谷丙转氨酶(ALT)、谷草转氨酶(AST)、碱性磷酸酶(AKP)、乳酸脱氢酶(LDH)等广泛存在于细胞中，正常时只有少量释放入血中，但当肝细胞受到损伤时，它们会大量释放入血中，使血清中这些酶的活力大幅增加，它们都被认为是诊断肝损伤的重要指标。如附图6所示，动物实验结果表明，雷公藤甲素组血清中这些酶的活力相比于空白对照组显著上升，而联用灵仙新苷后，血清中这些酶的活力都不同程度的发生了下降。如附图7所示，细胞实验的结果也验证了这一结论。

以上事实表明，雷公藤甲素组的血清和细胞培养液中各种肝损伤相关的生化指标明显升高，而药物灵仙新苷可以在一定程度上降低这些酶在血清和细胞培养液中的活力，发挥保肝作用从而减轻雷公藤甲素造成的肝损伤。

(5)灵仙新苷和雷公藤甲素联用后大鼠血清和肝脏的代谢轨迹发生改变

大鼠的代谢轮廓受多种因素的影响，个体差异、饮食、生长状态都会干扰其代谢产物，而影响分析的准确性。为了降低组内差异对分类的影响，而突出组间差异，获取和肝损伤相关的代谢信息，采用有监督模式的OPLS-DA统计分析方法对各组大鼠的代谢轮廓进行分析。该方法是基于偏最小二乘法的降噪方法，可以消除与分类变量相关的正交成分(外界干扰因素的数据信息)，获取有效的数据信息，提高模型的准确度和有效性。附图8(A)为正离子扫描模式下空白对照组与雷公藤甲素组血清和肝脏样本的OPLS-DA图，可以看出两组代谢轨迹明显区分开来，模型的拟合准确性和重现性较高(R²Y>0.98，Q²>0.79)。
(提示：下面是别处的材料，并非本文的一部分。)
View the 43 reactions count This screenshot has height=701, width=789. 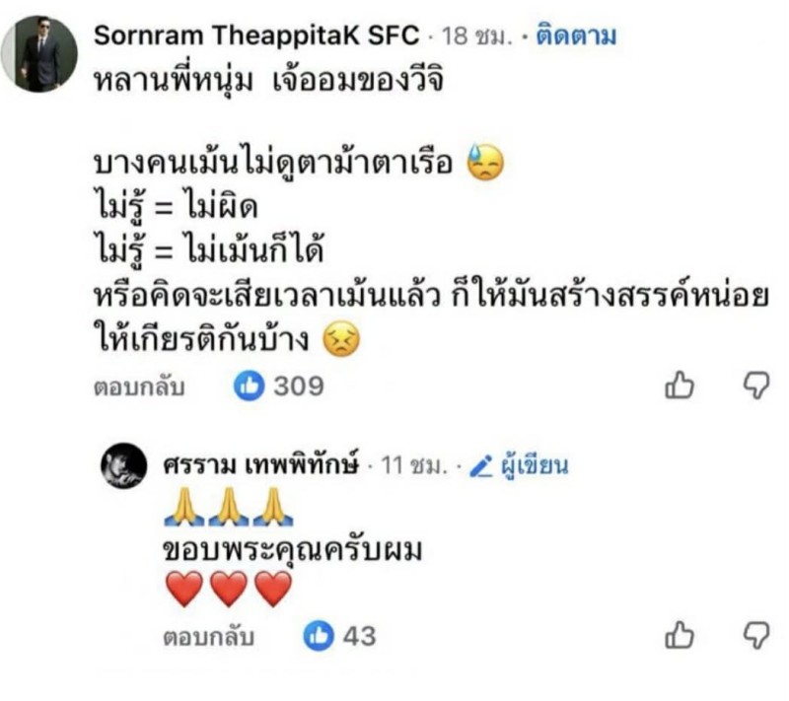359,637
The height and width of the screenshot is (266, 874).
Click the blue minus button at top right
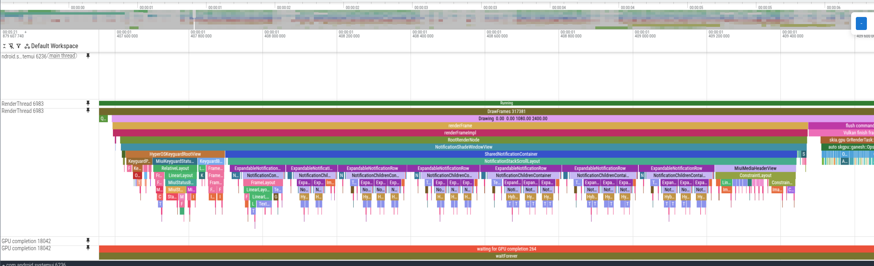[x=861, y=24]
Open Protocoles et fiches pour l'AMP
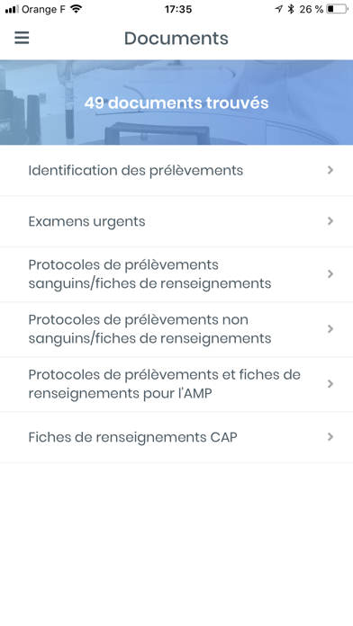 click(177, 384)
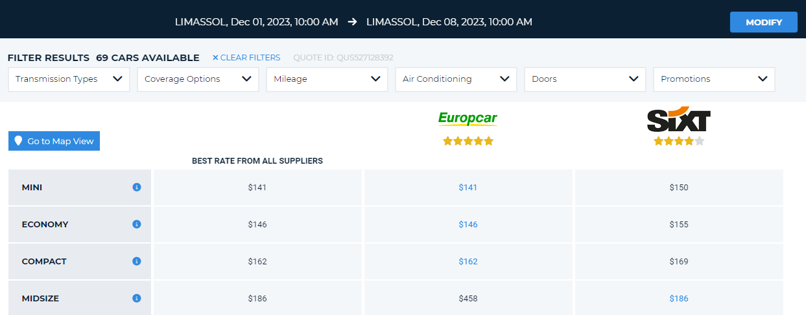Viewport: 806px width, 315px height.
Task: Open the Compact category info icon
Action: [x=137, y=261]
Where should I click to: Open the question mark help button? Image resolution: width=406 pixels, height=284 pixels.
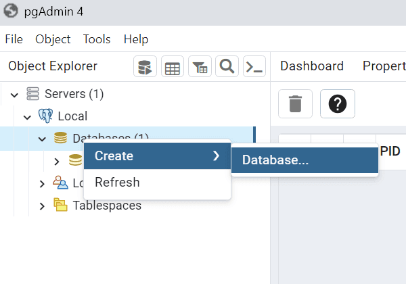(338, 104)
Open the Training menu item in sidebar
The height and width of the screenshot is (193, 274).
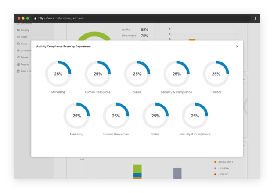click(x=25, y=30)
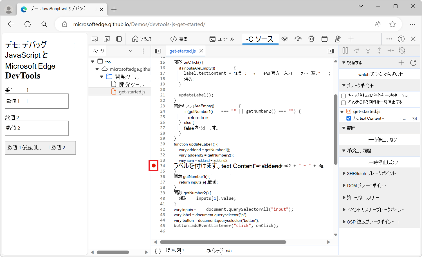Add a watch expression with the + button
This screenshot has height=257, width=422.
click(x=401, y=62)
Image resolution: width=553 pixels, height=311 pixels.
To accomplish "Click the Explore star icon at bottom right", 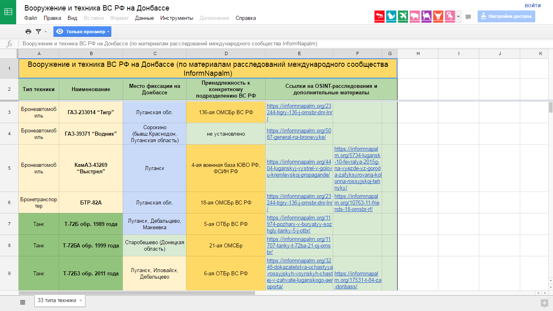I will [x=544, y=302].
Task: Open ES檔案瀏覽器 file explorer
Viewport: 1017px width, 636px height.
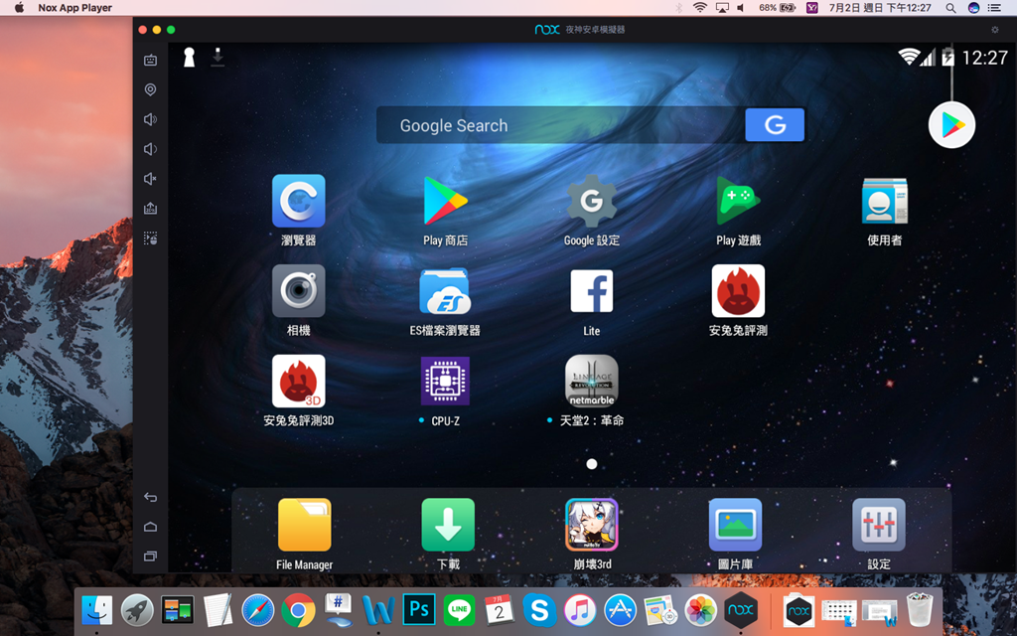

建立有监督模式的PLS-DA模型，分析空白对照组、雷公藤甲素组和联合给药组的代谢轨迹。由附图8(B)可以看出，雷公藤甲素组和空白对照组的代谢轮廓有着显著差异，说明雷公藤甲素给药大鼠的代谢轮廓和正常鼠相比已经发生了改变。联用灵仙新苷后，联用组代谢轨迹远离雷公藤甲素组代谢轨迹，向空白对照组靠近。同时可以看出，联用灵仙新苷治疗后，高剂量组的代谢轮廓更靠近空白对照组，低剂量组的代谢轨迹远离模型组，有向空白对照组靠近的趋势。由结果可知，给予灵仙新苷可以改善雷公藤甲素给药大鼠的代谢轮廓，使其向空白对照组靠近。模型的拟合准确性和重现性较高(R²Y>0.99，Q²>0.60)。

(6)灵仙新苷影响色氨酸代谢通路相关产物的含量

色氨酸是人体内的必需氨基酸，其分解途径有两个：5-羟色胺途径和犬尿氨酸途径。少部分色氨酸通过色氨酸羟化酶生成5-羟色胺，约95％的色氨酸在吲哚胺-2,3-双加氧酶(IDO)或色氨酸-2,3-双加氧酶(TDO)的作用下生成犬尿氨酸(Kyn)。犬尿氨酸也有两条代谢通路，大部分在犬尿氨酸羟化酶的作用下生成3-羟犬尿氨酸(3-HK)，继而由犬尿氨酸酶(KYNU)催化水解生成3-羟邻氨苯甲酸(3-HAA)，最后经过多级酶促反应生成喹啉酸(Quin)、吡啶羧酸类及尼克酰胺腺嘌呤二核苷酸(NAD)等活性分子参与体内各种生理过程；另外一条通路是在犬尿氨酸氨基转移酶的作用下生成犬尿喹啉酸(KA)。同时，色氨酸也能在各种酶的催化下形成一系列的吲哚类物质，参与氧化应激过程。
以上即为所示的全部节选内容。